Data supplied:
□ □ □ □ □

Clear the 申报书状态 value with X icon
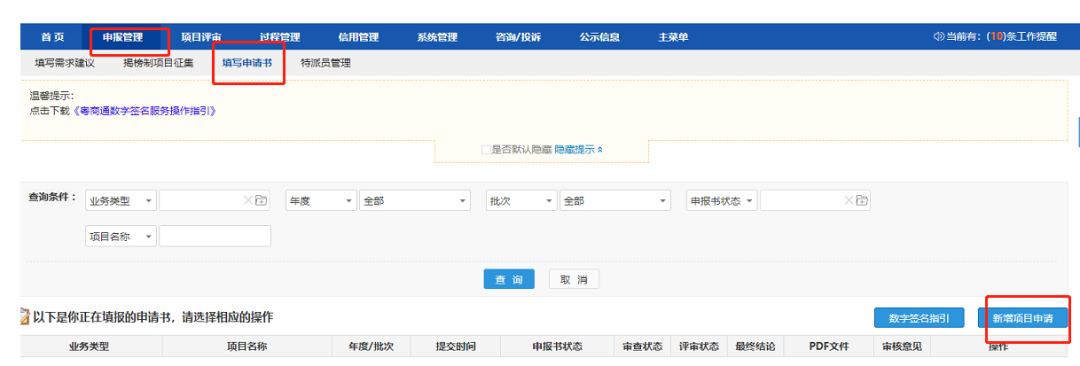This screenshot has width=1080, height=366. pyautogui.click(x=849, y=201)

□ □ □ □ □

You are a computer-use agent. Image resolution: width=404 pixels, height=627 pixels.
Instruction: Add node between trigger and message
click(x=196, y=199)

□ □ □ □ □

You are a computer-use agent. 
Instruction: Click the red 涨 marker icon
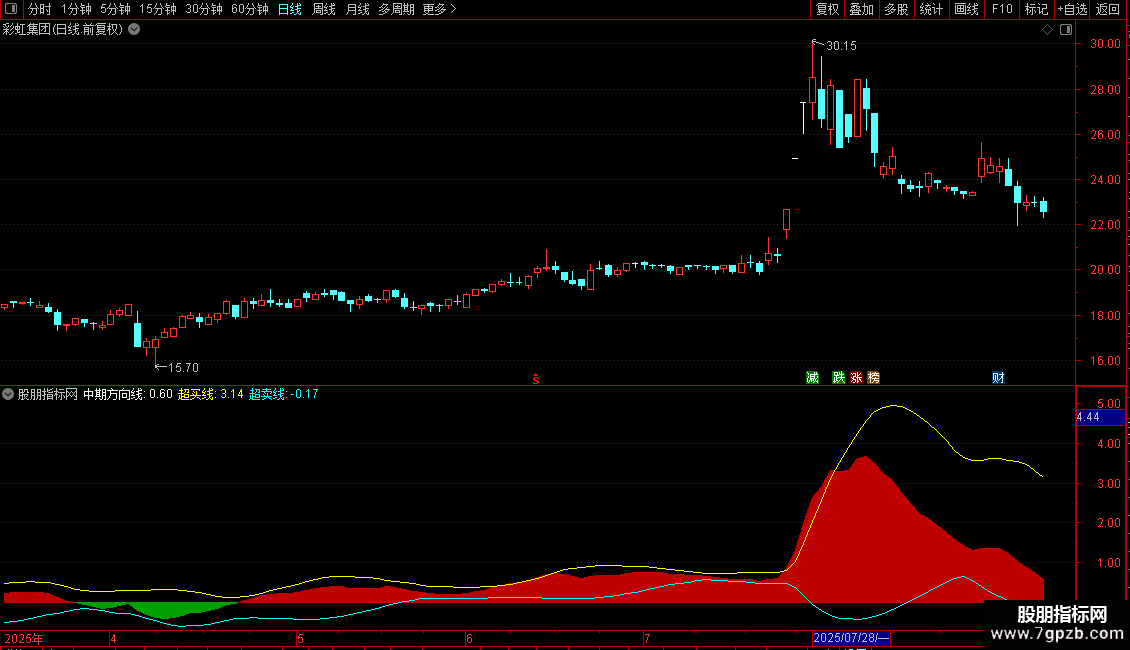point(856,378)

□ □ □ □ □

Request: Shift every coordinate in the answers by 6 and reproduce the rows that run from the line containing "You are a computer-use agent. Image" through the line containing "click(x=196, y=199)", both ends included, requests and all, leaving every other row out.

The output:
You are a computer-use agent. Image resolution: width=404 pixels, height=627 pixels.
Instruction: Add node between trigger and message
click(x=202, y=205)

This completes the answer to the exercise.